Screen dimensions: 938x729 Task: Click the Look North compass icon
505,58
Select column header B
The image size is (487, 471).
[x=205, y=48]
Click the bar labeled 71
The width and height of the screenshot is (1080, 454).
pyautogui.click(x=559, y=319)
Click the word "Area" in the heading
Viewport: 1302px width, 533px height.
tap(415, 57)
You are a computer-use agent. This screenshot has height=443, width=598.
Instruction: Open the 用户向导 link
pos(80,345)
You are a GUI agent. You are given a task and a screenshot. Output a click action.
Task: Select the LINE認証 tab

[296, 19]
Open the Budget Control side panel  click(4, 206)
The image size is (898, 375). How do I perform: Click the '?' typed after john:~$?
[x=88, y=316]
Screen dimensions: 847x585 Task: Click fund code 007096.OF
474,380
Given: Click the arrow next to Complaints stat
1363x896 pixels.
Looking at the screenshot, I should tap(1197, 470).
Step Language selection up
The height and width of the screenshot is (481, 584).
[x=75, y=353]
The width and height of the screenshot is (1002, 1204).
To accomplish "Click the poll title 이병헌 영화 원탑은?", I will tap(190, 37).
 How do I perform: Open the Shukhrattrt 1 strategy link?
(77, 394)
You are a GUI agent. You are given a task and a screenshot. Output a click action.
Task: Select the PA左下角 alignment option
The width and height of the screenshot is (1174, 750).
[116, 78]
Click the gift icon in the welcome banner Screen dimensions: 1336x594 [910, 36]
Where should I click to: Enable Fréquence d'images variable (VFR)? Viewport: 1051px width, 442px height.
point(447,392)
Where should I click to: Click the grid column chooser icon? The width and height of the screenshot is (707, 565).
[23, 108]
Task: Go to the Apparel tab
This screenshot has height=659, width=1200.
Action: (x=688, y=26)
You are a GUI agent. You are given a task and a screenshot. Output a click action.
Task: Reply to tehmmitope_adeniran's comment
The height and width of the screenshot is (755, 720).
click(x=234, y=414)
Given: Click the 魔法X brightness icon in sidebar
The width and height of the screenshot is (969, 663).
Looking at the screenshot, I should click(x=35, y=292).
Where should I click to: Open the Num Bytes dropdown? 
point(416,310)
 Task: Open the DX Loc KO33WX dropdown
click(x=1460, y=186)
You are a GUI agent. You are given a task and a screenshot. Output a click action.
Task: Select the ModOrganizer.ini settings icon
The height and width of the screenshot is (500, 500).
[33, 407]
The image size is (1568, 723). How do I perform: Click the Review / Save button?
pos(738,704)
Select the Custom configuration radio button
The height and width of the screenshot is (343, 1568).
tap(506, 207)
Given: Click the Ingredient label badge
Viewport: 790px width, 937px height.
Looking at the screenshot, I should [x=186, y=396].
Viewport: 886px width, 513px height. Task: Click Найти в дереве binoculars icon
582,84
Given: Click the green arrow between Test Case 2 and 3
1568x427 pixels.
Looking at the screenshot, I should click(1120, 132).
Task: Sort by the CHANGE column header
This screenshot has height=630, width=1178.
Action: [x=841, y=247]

^^^^^^^^

[Work required]
Please go through the listing and return each line that has "header" in it.

[Answer to this task]
Select column header B
Task: Sort by the CHANGE column header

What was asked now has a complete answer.